Il segreto è il punto di equilibrio tra i conti che devono essere sempre a posto e l’obiettivo tecnico. Basti che manchi uno di questi due elementi ed è fallimento. Chiaro, no?
Non conta chi parte ma chi arriva, solo che se ogni volta se ne vanno i più bravi diventa dura creare uno zoccolo di squadra che combatta per qualcosa che abbia un senso.
Una settimana di rabbia e tristezza, ma bisogna ripartire. Intanto fissando la prima sfida che dovrà darsi questa società: trattenere i migliori. Convincere Cabral che è sbarcato da poche ore a Firenze e che ha firmato un contratto di 5 anni, ad innamorarsi della Fiorentina. E con lui gli altri. Ci sono città come Napoli e Roma che sono riuscite negli anni scorsi a consolidare spogliatoi con una pattuglia di 5-6 elementi.
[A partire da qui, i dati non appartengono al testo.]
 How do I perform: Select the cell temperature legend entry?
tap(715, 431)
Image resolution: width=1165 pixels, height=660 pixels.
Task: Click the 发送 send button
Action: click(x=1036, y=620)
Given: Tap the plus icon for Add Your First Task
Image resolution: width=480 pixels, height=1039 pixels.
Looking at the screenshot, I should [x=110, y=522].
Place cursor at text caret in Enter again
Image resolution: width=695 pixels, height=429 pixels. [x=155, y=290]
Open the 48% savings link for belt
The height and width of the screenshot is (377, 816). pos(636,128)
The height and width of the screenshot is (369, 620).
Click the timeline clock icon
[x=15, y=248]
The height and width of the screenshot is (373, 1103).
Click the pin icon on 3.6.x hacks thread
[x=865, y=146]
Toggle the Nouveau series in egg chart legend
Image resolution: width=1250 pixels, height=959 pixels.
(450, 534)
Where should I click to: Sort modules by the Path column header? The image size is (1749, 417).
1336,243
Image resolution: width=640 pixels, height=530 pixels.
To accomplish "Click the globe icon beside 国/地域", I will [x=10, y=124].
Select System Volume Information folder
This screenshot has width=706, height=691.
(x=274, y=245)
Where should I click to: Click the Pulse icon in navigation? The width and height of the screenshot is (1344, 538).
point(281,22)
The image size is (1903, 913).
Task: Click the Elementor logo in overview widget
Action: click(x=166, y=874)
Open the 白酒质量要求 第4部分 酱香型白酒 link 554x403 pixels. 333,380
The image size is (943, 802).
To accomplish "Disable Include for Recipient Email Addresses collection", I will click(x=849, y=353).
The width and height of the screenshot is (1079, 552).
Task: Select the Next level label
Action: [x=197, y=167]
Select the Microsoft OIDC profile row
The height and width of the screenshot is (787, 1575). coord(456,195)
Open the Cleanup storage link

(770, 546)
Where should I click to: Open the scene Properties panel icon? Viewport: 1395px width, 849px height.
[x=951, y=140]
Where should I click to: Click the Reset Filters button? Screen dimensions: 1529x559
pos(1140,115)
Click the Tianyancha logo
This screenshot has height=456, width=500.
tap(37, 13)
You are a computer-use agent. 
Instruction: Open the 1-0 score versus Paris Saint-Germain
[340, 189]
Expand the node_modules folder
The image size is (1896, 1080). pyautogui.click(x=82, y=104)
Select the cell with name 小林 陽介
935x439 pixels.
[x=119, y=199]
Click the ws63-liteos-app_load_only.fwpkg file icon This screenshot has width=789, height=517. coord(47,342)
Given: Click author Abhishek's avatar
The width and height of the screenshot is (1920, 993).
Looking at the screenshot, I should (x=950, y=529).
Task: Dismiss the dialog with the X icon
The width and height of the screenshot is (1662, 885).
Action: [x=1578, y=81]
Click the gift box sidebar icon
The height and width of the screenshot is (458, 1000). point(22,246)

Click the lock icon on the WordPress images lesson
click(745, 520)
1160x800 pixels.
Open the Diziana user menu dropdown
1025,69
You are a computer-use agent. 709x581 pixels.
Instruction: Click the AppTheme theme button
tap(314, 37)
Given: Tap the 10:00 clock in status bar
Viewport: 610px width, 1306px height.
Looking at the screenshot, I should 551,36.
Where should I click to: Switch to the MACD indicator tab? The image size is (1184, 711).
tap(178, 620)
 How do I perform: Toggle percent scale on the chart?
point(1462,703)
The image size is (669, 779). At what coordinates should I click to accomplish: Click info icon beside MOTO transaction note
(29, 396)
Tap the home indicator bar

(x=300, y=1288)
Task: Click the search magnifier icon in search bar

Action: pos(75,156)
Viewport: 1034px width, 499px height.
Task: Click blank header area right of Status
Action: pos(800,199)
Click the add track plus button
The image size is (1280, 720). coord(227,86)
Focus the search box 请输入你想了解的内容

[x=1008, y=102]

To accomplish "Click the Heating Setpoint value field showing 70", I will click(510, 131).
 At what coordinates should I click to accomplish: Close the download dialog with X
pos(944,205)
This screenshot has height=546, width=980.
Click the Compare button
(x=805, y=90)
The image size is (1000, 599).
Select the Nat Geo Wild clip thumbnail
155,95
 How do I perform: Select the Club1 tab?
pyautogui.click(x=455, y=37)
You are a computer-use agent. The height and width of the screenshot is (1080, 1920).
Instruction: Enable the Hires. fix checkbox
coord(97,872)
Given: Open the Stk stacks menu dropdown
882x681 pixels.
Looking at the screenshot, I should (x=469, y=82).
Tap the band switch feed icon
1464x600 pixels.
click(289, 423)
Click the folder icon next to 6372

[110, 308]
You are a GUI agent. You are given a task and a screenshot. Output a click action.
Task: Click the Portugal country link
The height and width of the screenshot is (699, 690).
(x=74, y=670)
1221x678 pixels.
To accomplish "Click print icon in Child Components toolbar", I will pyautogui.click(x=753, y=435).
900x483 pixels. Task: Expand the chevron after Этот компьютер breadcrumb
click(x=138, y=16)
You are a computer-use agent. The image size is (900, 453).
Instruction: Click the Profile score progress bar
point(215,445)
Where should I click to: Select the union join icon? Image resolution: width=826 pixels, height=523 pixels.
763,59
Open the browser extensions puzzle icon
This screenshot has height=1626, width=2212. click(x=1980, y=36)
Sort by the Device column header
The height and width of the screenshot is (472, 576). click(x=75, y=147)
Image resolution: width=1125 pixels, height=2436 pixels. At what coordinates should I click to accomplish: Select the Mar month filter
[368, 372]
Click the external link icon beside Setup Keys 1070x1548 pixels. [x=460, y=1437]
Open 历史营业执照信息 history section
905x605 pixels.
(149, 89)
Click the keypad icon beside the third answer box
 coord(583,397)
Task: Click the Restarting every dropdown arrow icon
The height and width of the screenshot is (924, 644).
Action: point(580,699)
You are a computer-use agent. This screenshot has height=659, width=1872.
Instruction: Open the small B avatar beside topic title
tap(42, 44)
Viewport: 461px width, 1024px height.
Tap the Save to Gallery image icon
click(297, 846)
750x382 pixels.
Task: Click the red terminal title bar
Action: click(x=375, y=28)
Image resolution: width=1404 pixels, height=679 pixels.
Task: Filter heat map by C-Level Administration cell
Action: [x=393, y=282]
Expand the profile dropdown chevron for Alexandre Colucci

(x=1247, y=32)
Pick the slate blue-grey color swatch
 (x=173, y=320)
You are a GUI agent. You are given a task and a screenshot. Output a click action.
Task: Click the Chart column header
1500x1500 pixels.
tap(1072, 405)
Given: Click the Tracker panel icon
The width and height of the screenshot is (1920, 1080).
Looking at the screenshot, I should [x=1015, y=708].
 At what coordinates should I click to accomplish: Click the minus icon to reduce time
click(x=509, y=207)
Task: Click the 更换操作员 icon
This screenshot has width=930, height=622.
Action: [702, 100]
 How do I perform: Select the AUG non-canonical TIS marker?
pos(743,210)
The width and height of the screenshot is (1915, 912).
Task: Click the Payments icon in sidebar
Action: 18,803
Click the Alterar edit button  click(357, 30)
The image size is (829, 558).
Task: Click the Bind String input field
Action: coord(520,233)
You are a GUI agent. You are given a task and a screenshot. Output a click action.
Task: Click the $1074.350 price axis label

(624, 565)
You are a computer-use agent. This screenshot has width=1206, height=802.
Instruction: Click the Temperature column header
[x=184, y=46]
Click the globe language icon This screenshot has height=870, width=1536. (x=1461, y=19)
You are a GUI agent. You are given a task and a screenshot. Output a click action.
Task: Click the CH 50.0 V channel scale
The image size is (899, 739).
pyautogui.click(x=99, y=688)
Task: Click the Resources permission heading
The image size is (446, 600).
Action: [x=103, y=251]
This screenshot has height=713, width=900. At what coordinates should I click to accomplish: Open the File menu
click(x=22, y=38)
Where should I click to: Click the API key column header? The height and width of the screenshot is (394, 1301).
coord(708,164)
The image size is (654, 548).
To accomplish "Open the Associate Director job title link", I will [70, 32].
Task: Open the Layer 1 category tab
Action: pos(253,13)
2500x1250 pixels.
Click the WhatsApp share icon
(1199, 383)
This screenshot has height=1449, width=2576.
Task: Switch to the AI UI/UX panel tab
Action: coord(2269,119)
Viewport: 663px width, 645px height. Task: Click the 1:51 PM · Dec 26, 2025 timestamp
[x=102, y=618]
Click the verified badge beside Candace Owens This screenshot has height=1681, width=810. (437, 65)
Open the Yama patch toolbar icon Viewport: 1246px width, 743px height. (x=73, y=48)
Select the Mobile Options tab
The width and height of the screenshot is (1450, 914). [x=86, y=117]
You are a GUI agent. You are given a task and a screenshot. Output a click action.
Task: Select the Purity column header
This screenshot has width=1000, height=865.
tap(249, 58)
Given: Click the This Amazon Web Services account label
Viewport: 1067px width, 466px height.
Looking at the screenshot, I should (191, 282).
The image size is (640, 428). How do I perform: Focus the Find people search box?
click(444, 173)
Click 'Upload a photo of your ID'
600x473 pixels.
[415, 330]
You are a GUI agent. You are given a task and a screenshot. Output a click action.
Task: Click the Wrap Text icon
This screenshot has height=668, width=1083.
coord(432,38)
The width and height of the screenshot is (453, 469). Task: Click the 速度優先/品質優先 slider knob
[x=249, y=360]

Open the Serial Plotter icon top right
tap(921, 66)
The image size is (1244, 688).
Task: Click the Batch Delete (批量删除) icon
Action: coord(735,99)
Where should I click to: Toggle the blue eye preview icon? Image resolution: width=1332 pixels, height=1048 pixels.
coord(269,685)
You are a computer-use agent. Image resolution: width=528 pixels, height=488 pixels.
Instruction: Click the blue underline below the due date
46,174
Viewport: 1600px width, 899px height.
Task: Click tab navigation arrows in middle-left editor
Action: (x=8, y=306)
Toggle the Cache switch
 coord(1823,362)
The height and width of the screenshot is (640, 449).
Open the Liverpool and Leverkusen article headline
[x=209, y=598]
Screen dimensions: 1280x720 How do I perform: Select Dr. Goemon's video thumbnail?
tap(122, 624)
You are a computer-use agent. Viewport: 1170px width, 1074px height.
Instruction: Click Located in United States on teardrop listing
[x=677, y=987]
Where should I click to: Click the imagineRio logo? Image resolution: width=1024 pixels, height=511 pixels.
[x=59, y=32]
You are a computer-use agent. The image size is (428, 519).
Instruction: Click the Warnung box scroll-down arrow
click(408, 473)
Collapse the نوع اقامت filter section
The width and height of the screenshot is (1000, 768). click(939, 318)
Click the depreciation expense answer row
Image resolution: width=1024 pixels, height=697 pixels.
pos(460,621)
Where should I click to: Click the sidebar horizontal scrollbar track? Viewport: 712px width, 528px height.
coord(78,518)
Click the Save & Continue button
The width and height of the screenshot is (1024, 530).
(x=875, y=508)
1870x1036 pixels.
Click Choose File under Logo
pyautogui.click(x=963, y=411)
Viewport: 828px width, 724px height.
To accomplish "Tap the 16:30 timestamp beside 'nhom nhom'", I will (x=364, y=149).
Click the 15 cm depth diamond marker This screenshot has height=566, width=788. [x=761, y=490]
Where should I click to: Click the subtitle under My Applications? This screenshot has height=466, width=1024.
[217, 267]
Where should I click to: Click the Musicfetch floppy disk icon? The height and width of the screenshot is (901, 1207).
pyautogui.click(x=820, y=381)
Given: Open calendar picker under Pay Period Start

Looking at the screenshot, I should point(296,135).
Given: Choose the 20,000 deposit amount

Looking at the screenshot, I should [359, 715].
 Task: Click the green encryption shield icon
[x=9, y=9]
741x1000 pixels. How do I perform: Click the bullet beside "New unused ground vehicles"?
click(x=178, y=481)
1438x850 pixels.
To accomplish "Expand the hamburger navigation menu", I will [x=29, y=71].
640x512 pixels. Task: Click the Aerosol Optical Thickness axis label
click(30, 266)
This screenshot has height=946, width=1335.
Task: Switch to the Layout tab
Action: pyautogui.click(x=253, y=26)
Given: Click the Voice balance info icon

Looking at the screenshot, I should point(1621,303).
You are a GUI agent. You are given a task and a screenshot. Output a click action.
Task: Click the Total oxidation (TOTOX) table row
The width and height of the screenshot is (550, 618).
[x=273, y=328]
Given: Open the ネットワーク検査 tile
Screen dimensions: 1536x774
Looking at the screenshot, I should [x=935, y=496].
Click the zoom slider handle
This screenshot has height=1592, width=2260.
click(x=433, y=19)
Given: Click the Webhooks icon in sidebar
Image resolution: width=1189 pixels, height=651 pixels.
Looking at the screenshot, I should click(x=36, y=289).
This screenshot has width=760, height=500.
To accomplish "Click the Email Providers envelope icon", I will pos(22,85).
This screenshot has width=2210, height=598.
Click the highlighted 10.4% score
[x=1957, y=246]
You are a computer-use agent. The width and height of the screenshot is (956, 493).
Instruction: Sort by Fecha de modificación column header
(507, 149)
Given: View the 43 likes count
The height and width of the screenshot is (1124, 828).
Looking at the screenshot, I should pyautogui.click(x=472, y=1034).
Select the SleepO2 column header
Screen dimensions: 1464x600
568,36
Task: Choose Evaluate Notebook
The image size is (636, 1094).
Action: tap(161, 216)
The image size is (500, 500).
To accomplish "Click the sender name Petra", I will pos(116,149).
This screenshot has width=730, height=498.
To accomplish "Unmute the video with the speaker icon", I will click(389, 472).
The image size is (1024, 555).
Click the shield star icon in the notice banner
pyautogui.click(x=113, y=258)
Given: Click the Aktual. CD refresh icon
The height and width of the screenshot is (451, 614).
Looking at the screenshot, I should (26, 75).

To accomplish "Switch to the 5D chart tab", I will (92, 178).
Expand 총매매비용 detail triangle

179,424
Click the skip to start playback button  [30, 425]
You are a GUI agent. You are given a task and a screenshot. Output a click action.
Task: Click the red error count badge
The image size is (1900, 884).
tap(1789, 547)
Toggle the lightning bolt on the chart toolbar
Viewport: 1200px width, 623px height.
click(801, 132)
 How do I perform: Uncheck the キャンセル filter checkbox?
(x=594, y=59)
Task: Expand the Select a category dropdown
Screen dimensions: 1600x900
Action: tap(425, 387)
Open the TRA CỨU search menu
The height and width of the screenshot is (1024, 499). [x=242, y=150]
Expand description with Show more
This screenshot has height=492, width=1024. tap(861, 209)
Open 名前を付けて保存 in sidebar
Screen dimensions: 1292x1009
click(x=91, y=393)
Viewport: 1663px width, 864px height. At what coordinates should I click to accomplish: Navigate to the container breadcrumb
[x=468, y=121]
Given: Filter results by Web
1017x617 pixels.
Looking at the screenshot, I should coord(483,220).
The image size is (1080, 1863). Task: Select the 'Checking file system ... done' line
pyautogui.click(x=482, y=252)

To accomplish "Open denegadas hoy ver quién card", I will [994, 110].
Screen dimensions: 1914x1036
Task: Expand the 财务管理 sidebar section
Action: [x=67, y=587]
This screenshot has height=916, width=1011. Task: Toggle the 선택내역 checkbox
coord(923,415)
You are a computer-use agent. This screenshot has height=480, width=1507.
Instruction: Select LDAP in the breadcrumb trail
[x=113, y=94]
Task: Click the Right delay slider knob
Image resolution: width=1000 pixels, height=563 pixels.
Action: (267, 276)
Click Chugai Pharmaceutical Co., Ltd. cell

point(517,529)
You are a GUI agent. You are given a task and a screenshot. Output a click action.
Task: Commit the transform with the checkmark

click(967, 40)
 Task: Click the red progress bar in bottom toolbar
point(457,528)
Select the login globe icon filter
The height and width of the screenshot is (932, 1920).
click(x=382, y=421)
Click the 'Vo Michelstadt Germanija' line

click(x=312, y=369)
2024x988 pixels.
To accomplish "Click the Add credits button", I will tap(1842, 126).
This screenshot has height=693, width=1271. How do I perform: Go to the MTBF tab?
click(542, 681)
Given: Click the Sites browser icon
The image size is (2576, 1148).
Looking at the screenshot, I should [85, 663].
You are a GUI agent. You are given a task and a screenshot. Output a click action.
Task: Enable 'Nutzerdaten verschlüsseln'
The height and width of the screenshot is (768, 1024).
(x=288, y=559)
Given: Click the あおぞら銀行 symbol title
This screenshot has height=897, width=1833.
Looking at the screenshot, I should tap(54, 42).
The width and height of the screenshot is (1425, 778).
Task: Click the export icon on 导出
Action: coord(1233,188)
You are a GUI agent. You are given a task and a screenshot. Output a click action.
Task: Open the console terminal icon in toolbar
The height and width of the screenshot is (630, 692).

Il secondo punto riguarda proprio Cabral: Vlahovic è il passato remoto, il brasiliano il nuovo che avanza. Va accompagnato e aspettato. Avrà bisogno di tempo per ambientarsi in serie A e capire il gioco di Italiano. Il tecnico dovrà ricominciare da capo perché i meccanismi funzionavano grazie ad una regìa offensiva con precise peculiarità. Adesso si cambia. Speriamo in meglio anche se basterebbe mantenere lo standard di prima, sarebbe già un trionfo. A maggio avremo tutto chiaro. Capiremo se vendere Vlahovic adesso sia stato un affare sul piano economico e un disastro su quello tecnico oppure no. Come sempre il giudice sarà il verdetto del campo.
Firenze è spaccata nei giudizi nella sua miglior tradizione, ma nessuno si meravigli di questo. Vendere un campione alla Juventus nella città più anti-juventina d’Italia non è operazione che può passare inosservata. O no?